Lahr SC Lahr vor heimischer Kulisse gleich fünfmal im Endspiel

(tom) - "Fordert den Lahrer Fußball-Nachwuchs heraus", lautete im Vorfeld der 38. Jugendfußball-Stadtmeisterschaften die Aufforderung der Organisatoren an die Jugendteams aus dem alten Landkreis Lahr. Die konzeptionelle Neuausrichtung der Meisterschaften war in erster Linie dazu gedacht, neue Anreize zu setzen (und insgeheim auch die drückende Überlegenheit der SG Lahr, später des SC Lahr ein wenig aufzubrechen). So starteten diesmal also 73 Mannschaften in 144 Begegnungen, um in sieben Wettbewerben die neuen Stadtmeister zu ermitteln. Höhepunkt des sportlichen Geschehens war der gestrige Endspiel-Sonntag, der erstmals im Rahmen eines "Final Four"-Wettbewerbs der 28 besten Mannschaften ausgerichtet wurde. Das Zuschauerinteresse konnte sich insgesamt einmal sehen lassen, die Tribüne im Hallensportzentrum war gut, wenngleich nicht vollständig besetzt.

Von sieben Endspielen erreichte Gastgeber SC Lahr immerhin fünf, sahnte allerdings "nur" zwei Stadtmeister-Titel ab. Platz eins der Wertung musste man sich damit teilen, denn auch der SC Kuhbach/Reichenbach konnte bei vier Final-Teilnahmen zwei Pokale mit nach Hause nehmen. Zu den Entscheidungen im Überblick: Die C-Junioren wurden in beiden Fällen von Kuhbach/Reichenbach (2:0 gegen SC Lahr und 3:1 gegen SC Lahr II) dominiert. Anders sah das im D-Bereich aus. D1-Meister wurde die SG Mahlberg/Orschweier (3:1 gegen Kuhbach/Reichenbach). Kurios: Mahlberg hatte praktisch keine unterstützenden Fans mit dabei, setzte sich aber trotz lautstarker gegnerischer Anfeuerung souverän durch. Die D2-Junioren entschied der SC Lahr II (2:0 gegen Kuhbach/Reichenbach II) für sich. Auch bei den E1-Junioren lag Gastgeber Lahr (3:1 gegen die SG Kappel/Grafenhausen) vorne. SG-Trainer Frank Andlauer schwor seine Truppe auf der Tribüne ein, verschiedene taktische Maßnahmen wurden besprochen. Sollte aber nicht reichen, zu gut waren die technisch beschlageneren Lahrer, die sogar einen Treffer per Kopf (!) erzielten – eher eine Seltenheit im Hallenfußball. Den knappsten Vergleich lieferten sich im E2-Endspiel SV Oberschopfheim II und SC Lahr II. Lahr kratzte an der Führung, der Fall wurde aber in höchster Not auf der Linie geklärt. Im direkten Gegenzug die Führung für den SVO, der nach hoch umkämpftem Verlauf den Stadtmeister-Pokal nach einem 2:1-Erfolg entführte. Abgerundet wurde die Pokalschau durch ein 3:1 des SV Rust gegen den FV Sulz bei den F1-Junioren. Höhepunkte der organisatorisch reibungslos ablaufenden Wettkampftage waren der Spielemittag für die F2-Junioren und Bambinis am Samstag sowie die Siegerehrungsshow nach Turnierschluss am Sonntagnachmittag. Zur Pokalübergabe schritt Lahrs Bürgermeister Tilman Petters, während Fußball-Freestyler Tommy Rist (Frankfurt) sein Können zeigte.

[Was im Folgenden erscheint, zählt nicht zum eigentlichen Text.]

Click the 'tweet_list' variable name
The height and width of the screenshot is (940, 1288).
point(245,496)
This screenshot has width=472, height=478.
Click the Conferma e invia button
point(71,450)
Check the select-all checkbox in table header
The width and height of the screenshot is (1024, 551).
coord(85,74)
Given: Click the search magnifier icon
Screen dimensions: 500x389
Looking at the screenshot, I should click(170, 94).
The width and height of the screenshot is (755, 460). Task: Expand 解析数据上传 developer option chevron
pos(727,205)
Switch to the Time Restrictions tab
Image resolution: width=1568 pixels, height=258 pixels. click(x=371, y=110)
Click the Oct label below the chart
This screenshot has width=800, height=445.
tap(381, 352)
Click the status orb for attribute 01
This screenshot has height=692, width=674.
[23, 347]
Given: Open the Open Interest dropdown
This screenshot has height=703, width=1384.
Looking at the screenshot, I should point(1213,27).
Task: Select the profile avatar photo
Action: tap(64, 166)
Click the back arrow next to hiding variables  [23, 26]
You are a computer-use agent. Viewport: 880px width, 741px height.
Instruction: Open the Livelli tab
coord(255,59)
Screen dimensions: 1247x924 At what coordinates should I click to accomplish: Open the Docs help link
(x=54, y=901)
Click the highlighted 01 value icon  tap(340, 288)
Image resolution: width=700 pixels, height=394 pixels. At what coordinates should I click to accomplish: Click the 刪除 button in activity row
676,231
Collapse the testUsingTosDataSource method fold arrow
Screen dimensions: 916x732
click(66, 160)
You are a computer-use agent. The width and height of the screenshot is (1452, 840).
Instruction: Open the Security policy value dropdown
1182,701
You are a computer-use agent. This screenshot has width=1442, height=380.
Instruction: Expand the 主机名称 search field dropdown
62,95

Während die Besucherresonanz recht gut ausfiel, war abseits des Parketts der neue Modus natürlich Thema. Bei nur noch einem zu stellenden Team pro Altersstufe (also etwa bei E1 und E2) "hat das System auch Verlierer", räumte Stefan Wölfle (Orgateam) ein. Er zeigte auf: "Bis vergangenes Jahr konnten beispielsweise wir vom SC Lahr vier oder fünf Mannschaften melden, was auch die Möglichkeit für mehr teilnehmende Aktive bedeutete. Diesmal hatten die Trainer unter der Woche die schwerste denkbare Aufgabe." Bei nur einer Mannschaft pro Wettbewerb "gab es so auch viele enttäuschte Gesichter, schließlich sind die Stadtmeisterschaften ein Highlight, bei dem jedes Kind gerne mitwirken möchte", erklärte Wölfle. Positiv bewertete er die Mehrzahl an Herausforderungen aus dem alten Landkreis Lahr: "Die Wettbewerbe haben bis zu den Endspielen Abwechslung und eine bunte Mischung gezeigt."